The most recent OSINT and civilian intelligence indicate a crowded airspace in Syria as multiple countries invade the space with increasing attacks, at cross purposes in Syria’s civil war, sometimes without coordination.
Imminent Clash of Syria Allies
It seems both traditional and recent countries intervening in the Syrian crisis are at risk of unintended conflict as they all increase their assault on the enemy of the terror plagued and war torn country.
Currently, there is a total of at least five countries conducting air space raid in Syria, minus the Syrian airplanes themselves. There is Russia, US, Turkey, Australia and France war planes in the country.
The latest entry in the air borne war is Russia. Moscow says it is bombing the Islamic State in line with United States priorities, but the US says Russia is mainly striking anti-government rebels in support of its ally, President Bashar Assad.
Russian officials say more than 50 warplanes and helicopters are taking part in the open-ended air operations, including Su-24M, Su-25 and Su-34 jets. They are flying 20-25 missions a day in Syria, compared to an average of about eight per day by the US led coalition.
In addition to its air campaign, Russia has brought ground combat weaponry into western Syria. This includes a small number of artillery pieces and multiple-launch rocket systems moved in recent days to the vicinity of Hama, southeast of the coastal air base where Russia has staged most of its aircraft.
The Russians, who are not coordinating with the Americans, reportedly also have hit at least one US supported rebel group.

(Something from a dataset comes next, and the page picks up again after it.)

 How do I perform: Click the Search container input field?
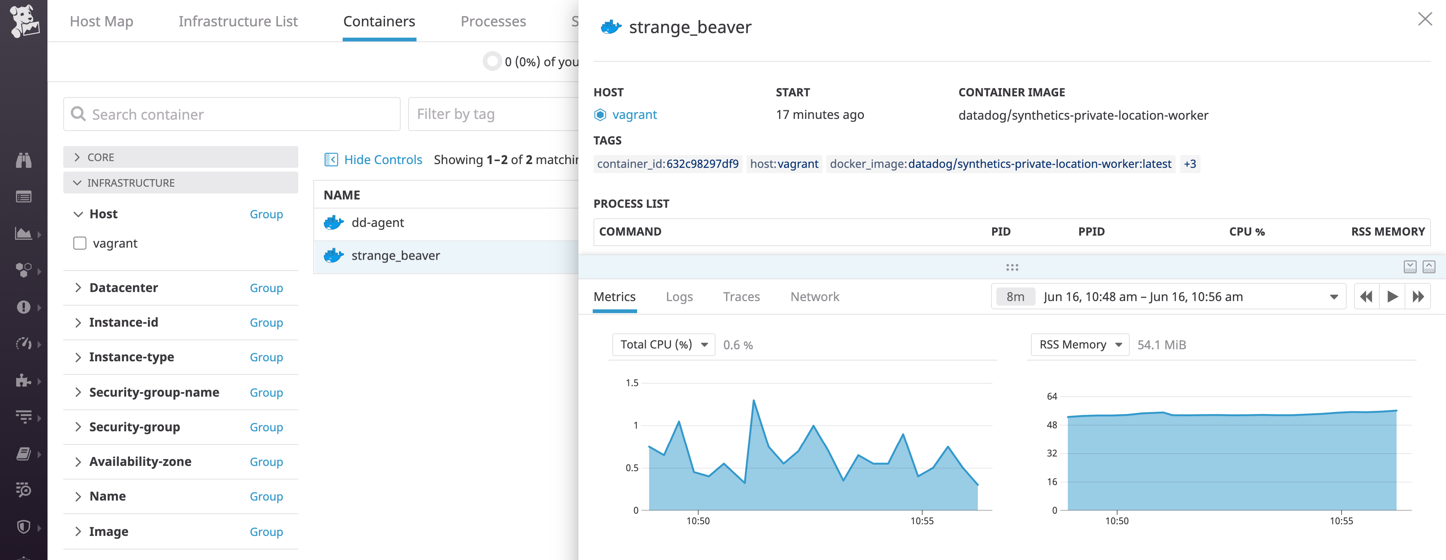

For its part, Turkey in late August began airstrikes in Syria as part of the US led anti-Islamic State coalition. Turkish warplanes are fully integrated into the coalition attack plan, as are those of Australia, which began flying strike missions over Syria in September. France also began bombing in September.

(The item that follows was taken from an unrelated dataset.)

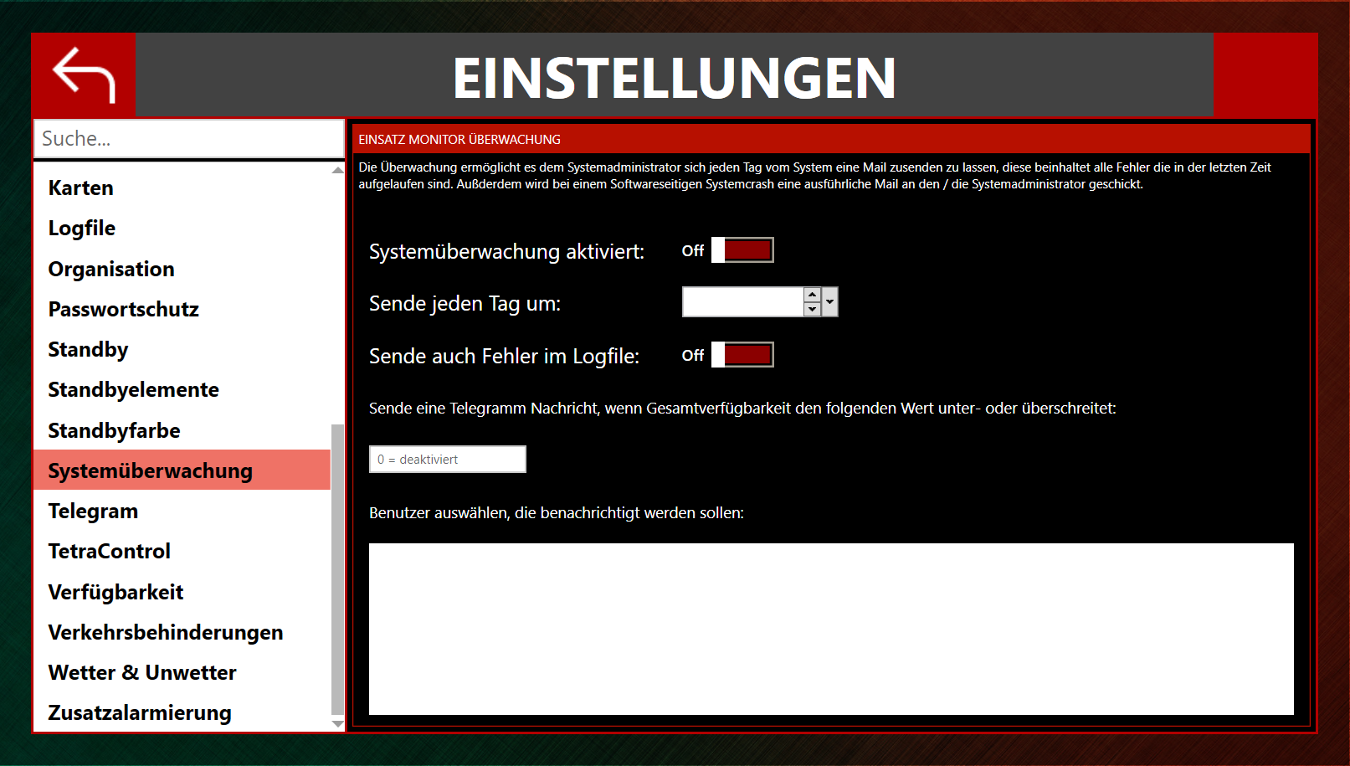The image size is (1350, 766).
Task: Open the Telegram settings section
Action: [93, 511]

And Syria’s air force is also bombing targets within its borders, hitting both Islamic State and anti-government rebels, all of whom Assad has labeled terrorists.
US and Russian defense officials held a one-hour video teleconference last week on ways to “de-conflict” Syrian airspace, or prevent unintended air incidents, including collisions. No agreement was reached. More talks are expected, although a senior defense official said Monday there had been no further word from Moscow, raising doubt about Russian intentions. The official was not authorized to discuss the matter and thus spoke on condition of anonymity.
The recent misunderstanding between the two powerful countries opens the possibility, however unlikely, of the Americans and Russians coming to blows.